Was this objectively a better work? Sure. But as I watched them back to back, it was startling to see what a change occurred in America from the 1930s to the 1940s, at least in Hollywood. The difference is stark, from sizzling to stifling.
It wasn't clear to me why 1936's
Satan Met a Lady, starring Bette Davis, was made, since it's basically a comedic version of The Maltese Falcon, with essentially the same plot and characters but a large number of cosmetic changes, all for the worse.
Only after reading the Wikipedia article was it clear: remember what I said about the Hays Code? In 1936, Warner Brothers wanted to rerelease The Maltese Falcon, but this time, the censors said uh-uh. So they filmed a new version instead. How bad was it? Bette Davis almost quit in protest, and you can read the
New York Times review from 1936 online:
A cynical farce of elaborate and sustained cheapness, it causes still other intelligent actors and actresses-including Warren William, Arthur Treacher and Alison Skipworth - to behave like numskulls, and deserves to be quoted as a classic of dullness, in future press notices, as often as "The Thin Man" -also based on a Dashiell Hammett theme-has been quoted as a classic of scintillating wit. As Mr. William's blonde and nit-wit secretary remarks, about midway of the action :"I've got a cousin who specializes in brain diseases. Maybe we'd better turn the case over to him." The suggestion is tempting but probably wouldn't work for the good reason that this particular case would defy the diagnostic technique of a Crile.

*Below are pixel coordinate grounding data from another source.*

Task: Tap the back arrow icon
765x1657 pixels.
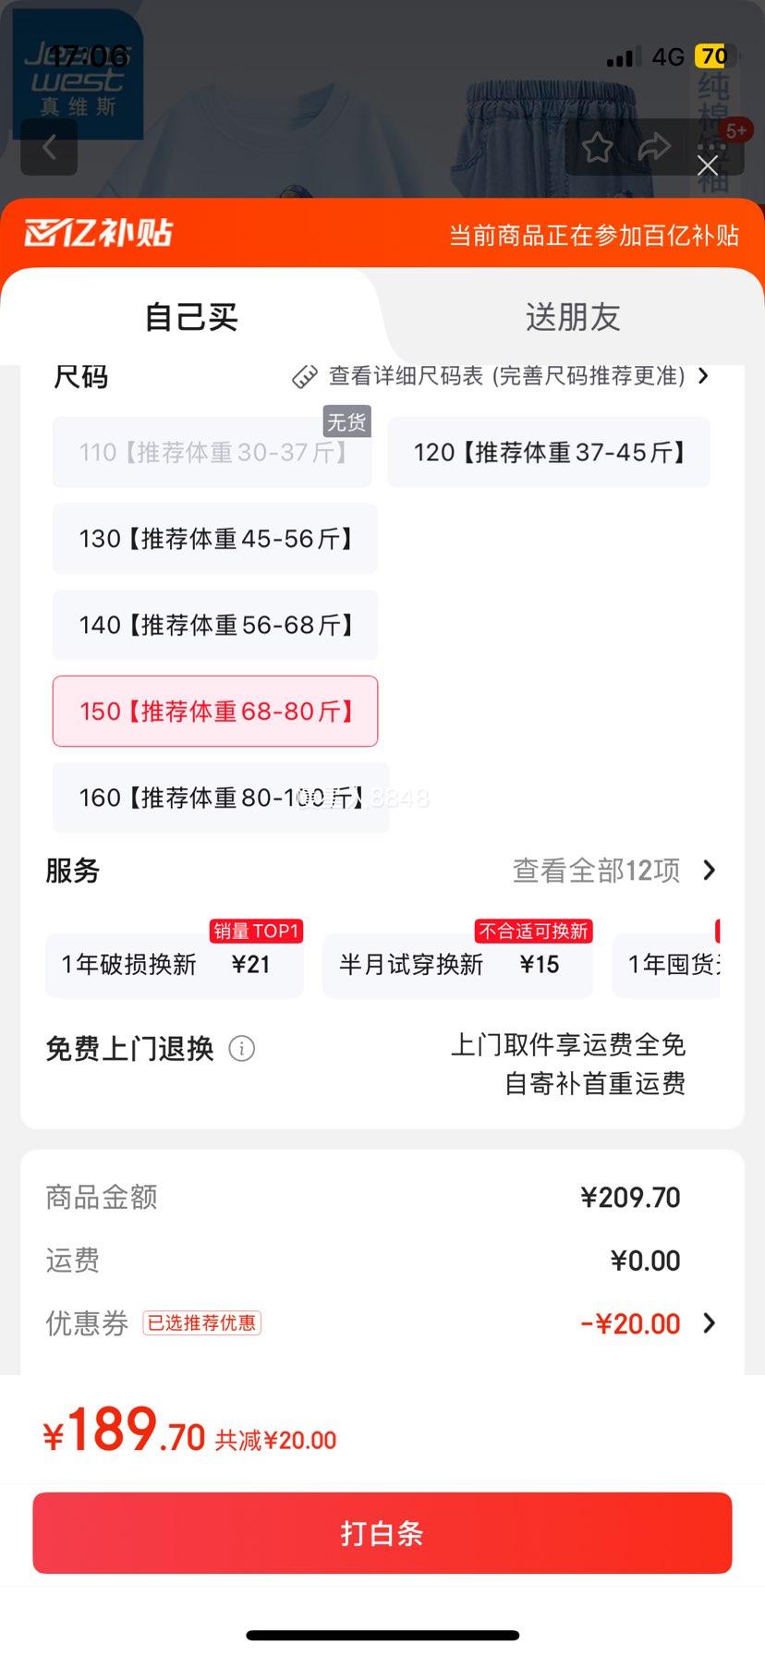Action: coord(49,147)
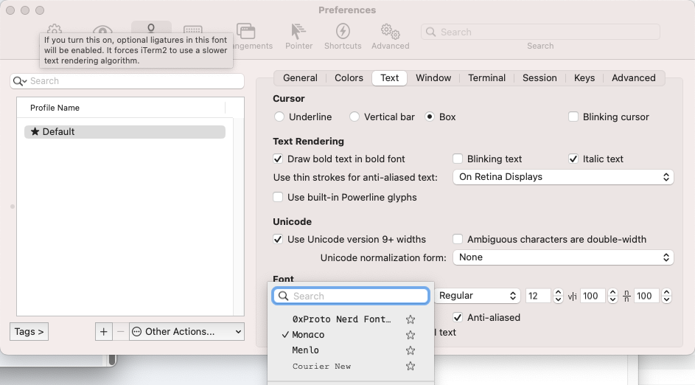This screenshot has width=695, height=385.
Task: Open the Pointer preferences pane
Action: (x=298, y=35)
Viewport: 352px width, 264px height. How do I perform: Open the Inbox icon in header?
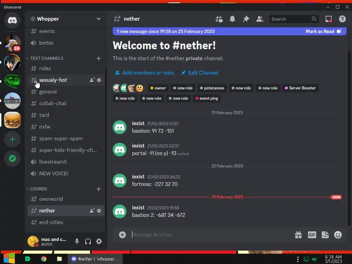click(329, 19)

I agree: I watched Satan Met a Lady and aside from the vague resemblance to The Maltese Falcon, I had no idea WTF was going on or why characters were randomly acting like idiots. Watch the 1931 version, watch the 1941 version, but watch this only if you need a reminder that Hollywood has always produced mostly crap, especially when trying to cannibalize its own product for a quick buck.
Verdict: A classic that deserves its place, though unless you're a devoted hard-boiled fan, there's not much to excite the modern reader aside from Hammett's prose and plotting, which is very good and an excellent example of how to structure a novel. The book is better than the movie, but see the movie(s) too for an education in cinematography and literature both.